Marmasse and Schmandt “A User-centred Location Model”, Personal and Ubiquitous Computing, 2002, vol. 6, pp 318-321, Springer-Verlag London Limited disclose a system for learning frequented places by noting locations where a vehicle or user has often been stationary for some while. A user is then invited to name such a place, at which time it becomes a candidate for prediction. There is also a training phase, where it appears that the journey models in use are fed with trial journeys already classified by researchers as the route to which they belong. This is a phase which requires much user intervention, including associating trial runs of a route with its particular model, and is not appropriate for an automated system. The training data for each route is used to train a variety of models, such as a Bayes Classifier, Histogram Modelling and a Hidden Markov Model.
US 2002/0161517 A1 by Pioneer discloses a system for predicting a destination using the following: (a) those destinations that a user has entered in the past, (b) a road mapping database, (c) the recent history of the current journey, and (d) a travel information database built by matching past journeys against the road mapping database. It only begins to record the route used to a destination once such a destination has been identified. It therefore generally requires user intervention to identify destinations before it can be of use. There is a suggestion that the system could detect a position where the engine of a vehicle is stopped regularly and record that as a destination point. After that time, if the user selects that point as a destination, then the system could learn a route to it and begin to predict it automatically. However, the user still has to select that point manually as a destination at some stage.
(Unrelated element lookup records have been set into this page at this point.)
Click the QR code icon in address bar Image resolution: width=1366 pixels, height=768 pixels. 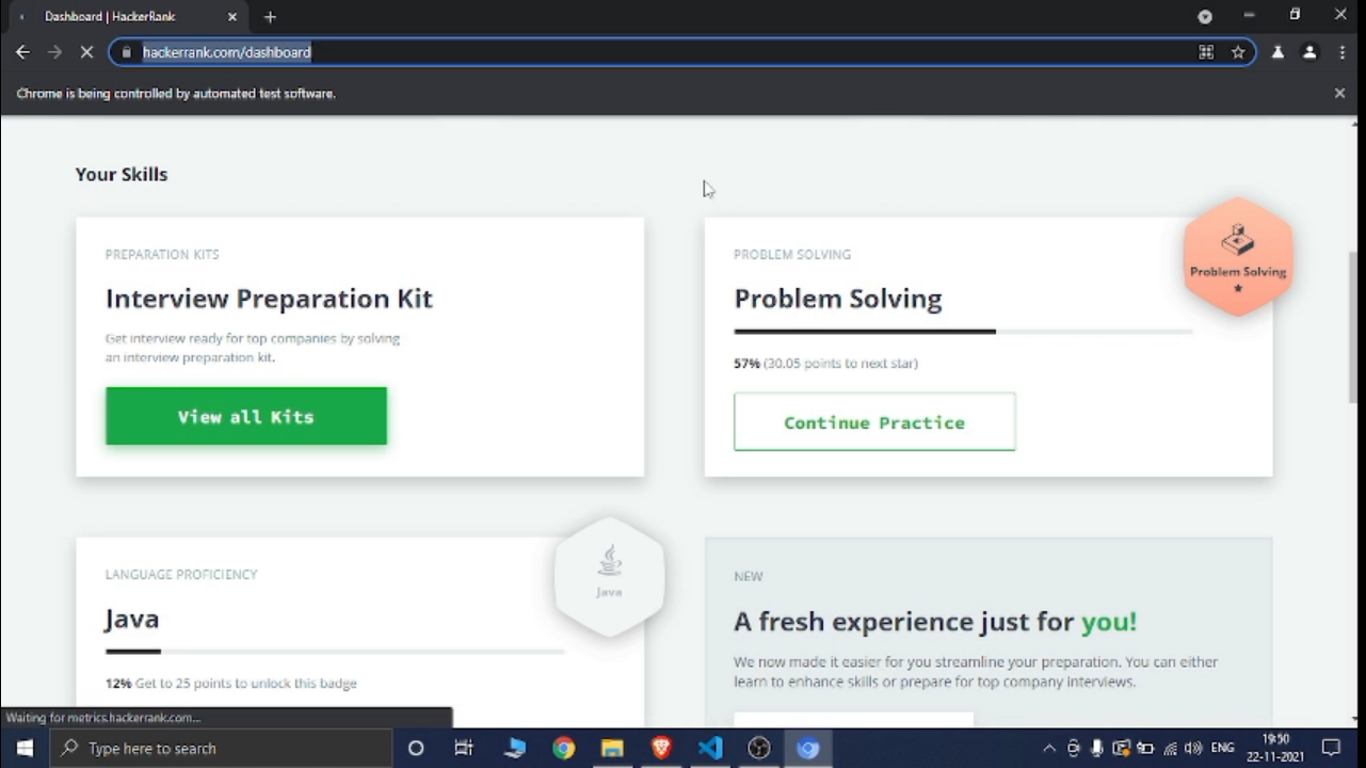[1206, 52]
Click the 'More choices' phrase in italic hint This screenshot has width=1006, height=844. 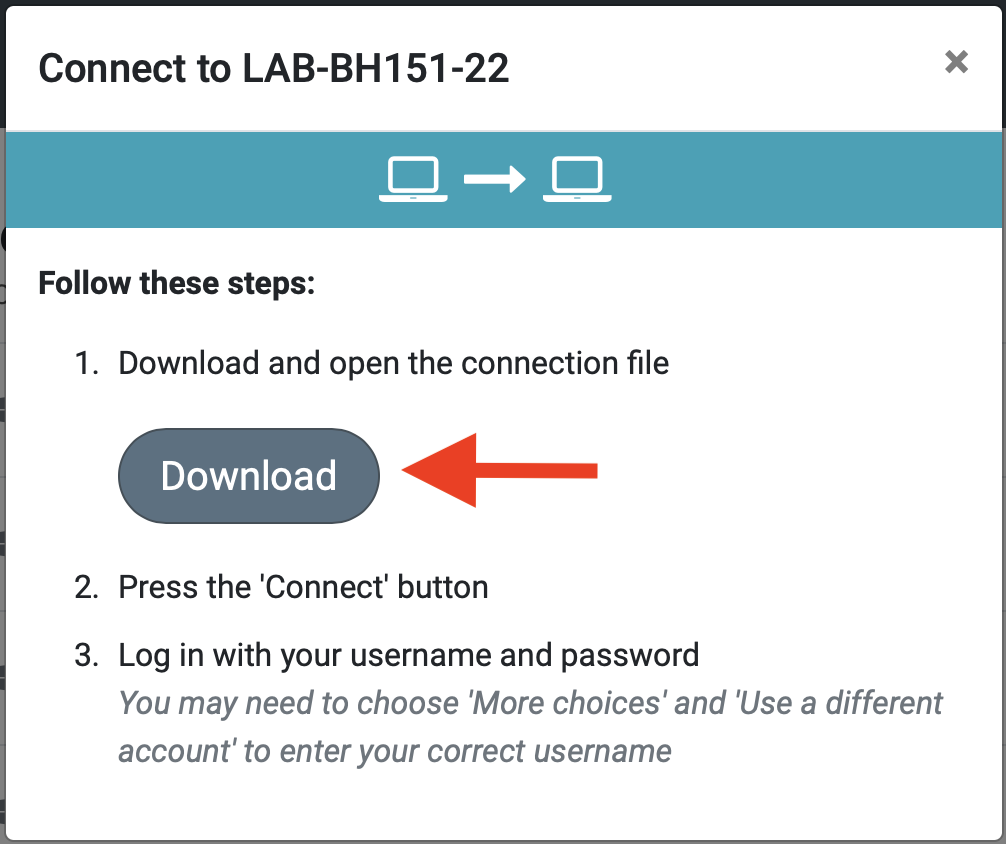click(567, 703)
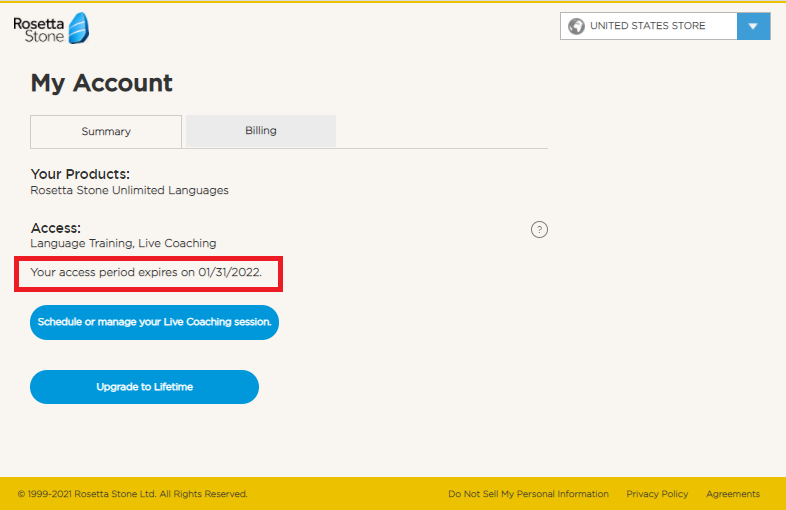Click the Rosetta Stone blue stone logo

click(77, 28)
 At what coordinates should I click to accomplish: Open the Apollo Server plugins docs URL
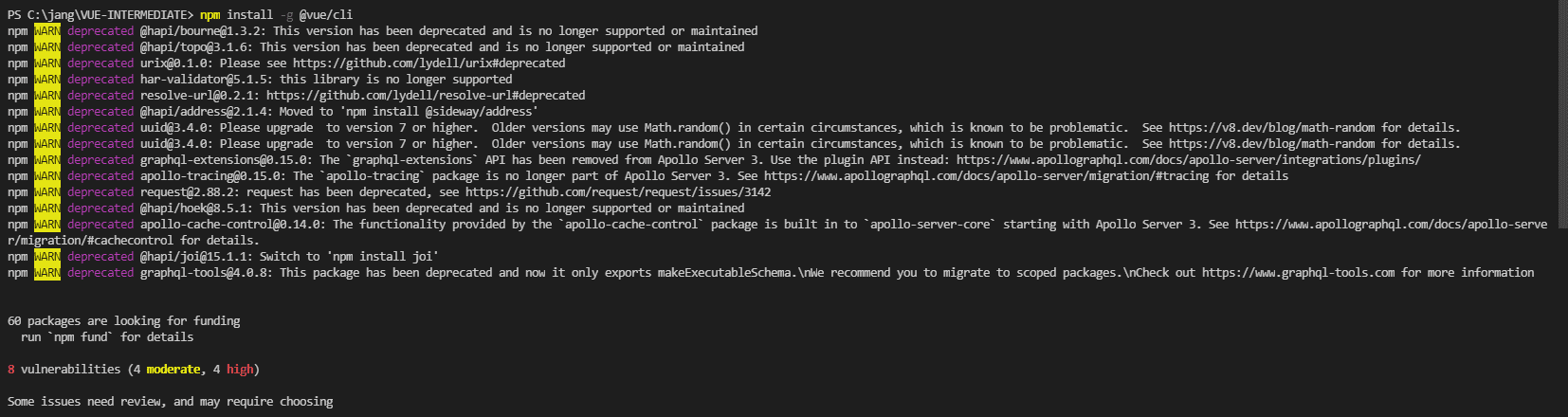pos(1188,160)
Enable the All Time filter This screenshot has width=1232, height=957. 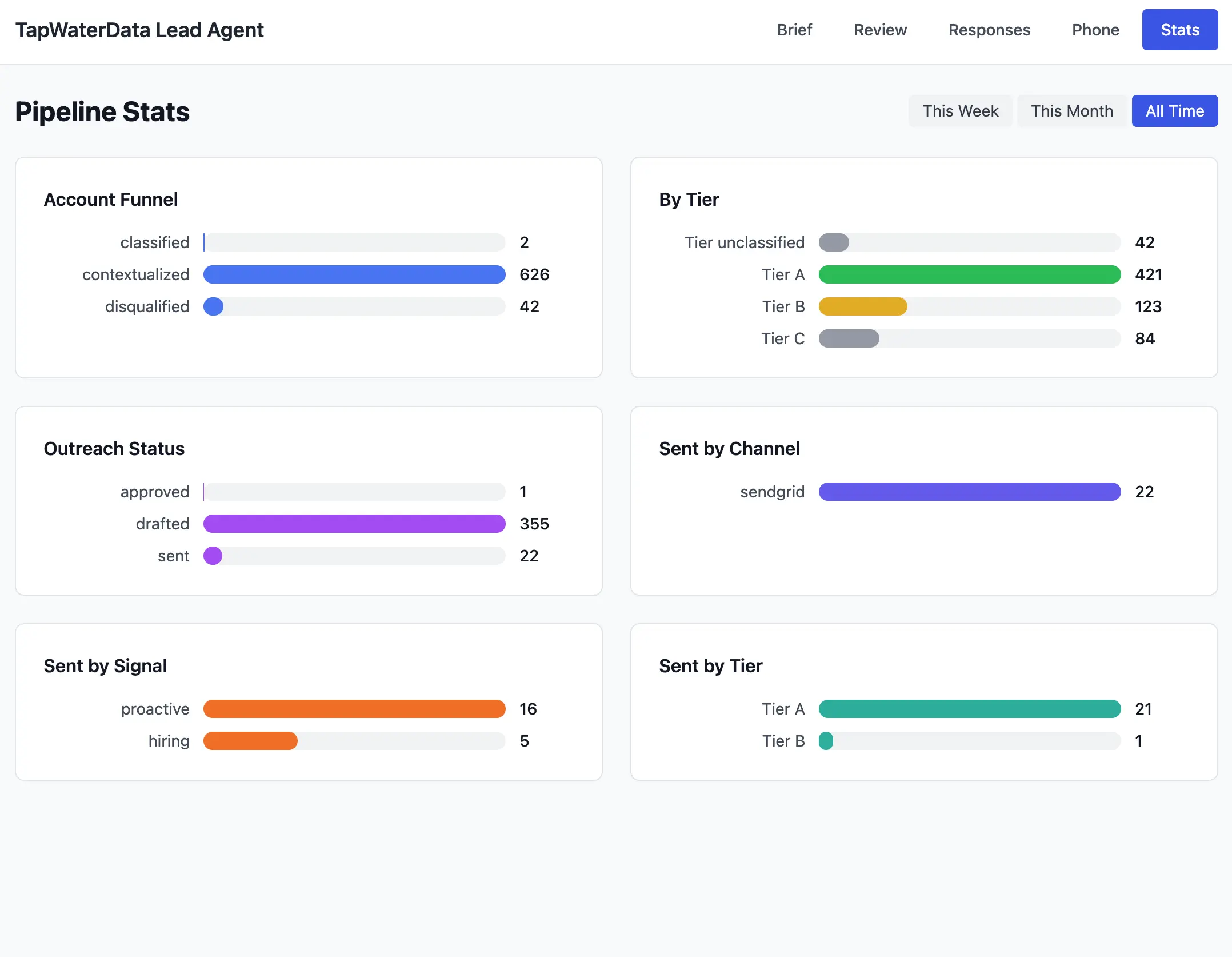1175,111
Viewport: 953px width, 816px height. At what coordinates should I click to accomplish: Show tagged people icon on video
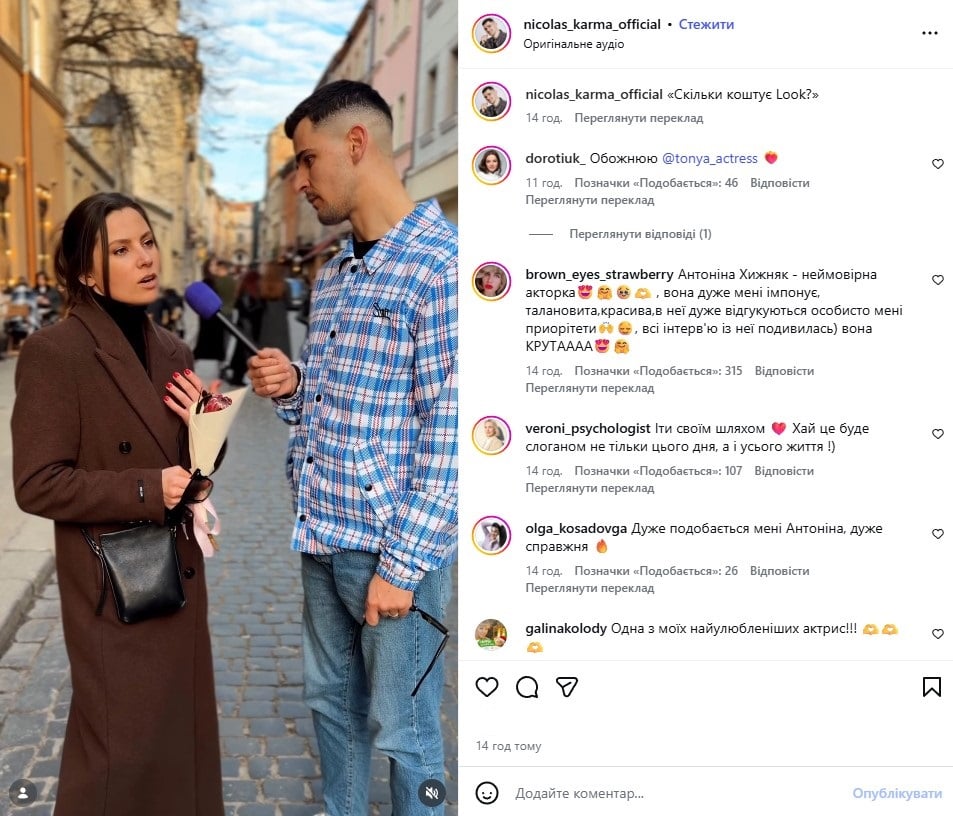(23, 793)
EP0967460 A1 discloses a system for learning a commute route, that is, a single route along which the driver travels most frequently. It requires the user to enter a time window during which the commute is made, or uses a default time setting, and then attempts to deduce the commute route by storing the route most recently used, by storing a composite route whose derivation is undefined, or by counting how many times each road segment from a mapping database is traversed during that time window and using the most frequently traveled road segments as the commute route.